Flanked by the police Officer Daniel Faulkner’s widow, Philadelphia District Attorney Seth Williams announced his decision Wednesday, just two days short of the 30th anniversary of the killing. He said continuing to seek death penalty would open the case to “an unknowable number of years” of appeals.
“There’s never been any doubt in my mind that Mumia Abu-Jamal shot and killed Officer Faulkner. I believe that the appropriate sentence was handed down by a jury of his peers in 1982,” said Williams, the city’s first black district attorney. “While Abu-Jamal will no longer be facing the death penalty, he will remain behind bars for the rest of his life, and that is where he belongs.”
Abu-Jamal was convicted of fatally shooting Faulkner on Dec. 9, 1981. He was sentenced to death after his trial the following year.
Abu-Jamal, who has been incarcerated in a Pennsylvania prison, has garnered worldwide support from those who believe he was the victim of a racially biased justice system.

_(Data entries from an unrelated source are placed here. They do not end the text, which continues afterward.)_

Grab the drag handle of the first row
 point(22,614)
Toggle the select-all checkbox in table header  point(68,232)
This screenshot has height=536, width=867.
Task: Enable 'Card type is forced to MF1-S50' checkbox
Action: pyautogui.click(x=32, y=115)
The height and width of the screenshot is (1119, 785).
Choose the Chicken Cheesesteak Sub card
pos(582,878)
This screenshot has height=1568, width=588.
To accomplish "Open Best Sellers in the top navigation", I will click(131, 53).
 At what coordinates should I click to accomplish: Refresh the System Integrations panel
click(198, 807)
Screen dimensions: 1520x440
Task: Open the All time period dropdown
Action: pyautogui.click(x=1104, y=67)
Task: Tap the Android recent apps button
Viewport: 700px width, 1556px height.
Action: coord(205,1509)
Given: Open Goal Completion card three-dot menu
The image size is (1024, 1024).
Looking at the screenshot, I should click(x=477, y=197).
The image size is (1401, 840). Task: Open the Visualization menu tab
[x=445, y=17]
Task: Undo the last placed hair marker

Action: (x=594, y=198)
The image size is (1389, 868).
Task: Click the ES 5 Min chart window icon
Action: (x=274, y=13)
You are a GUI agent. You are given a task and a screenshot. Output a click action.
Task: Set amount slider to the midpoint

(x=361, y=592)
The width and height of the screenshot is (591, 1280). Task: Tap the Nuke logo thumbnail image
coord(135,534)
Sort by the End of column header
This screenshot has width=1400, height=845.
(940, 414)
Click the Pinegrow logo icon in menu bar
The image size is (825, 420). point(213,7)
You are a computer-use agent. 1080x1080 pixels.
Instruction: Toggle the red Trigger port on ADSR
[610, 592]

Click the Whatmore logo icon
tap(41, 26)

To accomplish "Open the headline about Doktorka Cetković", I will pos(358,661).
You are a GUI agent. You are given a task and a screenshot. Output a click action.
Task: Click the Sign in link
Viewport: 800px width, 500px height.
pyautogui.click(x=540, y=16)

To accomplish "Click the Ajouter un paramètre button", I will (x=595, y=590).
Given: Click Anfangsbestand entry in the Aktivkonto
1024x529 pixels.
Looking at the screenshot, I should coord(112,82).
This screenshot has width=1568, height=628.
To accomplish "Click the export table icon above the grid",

His writings and radio broadcasts from death row made him a cause celebre and the subject of numerous books and movies. His own 1995 book, “Live From Death Row,” describes prison life and calls the justice system racist and ruled by political expediency.
Abu-Jamal, a one-time journalist, garnered worldwide support from the “Free Mumia” movement. Hundreds of vocal supporters and death-penalty opponents regularly turn out for court hearings in his case, even though Abu-Jamal is rarely entitled to attend.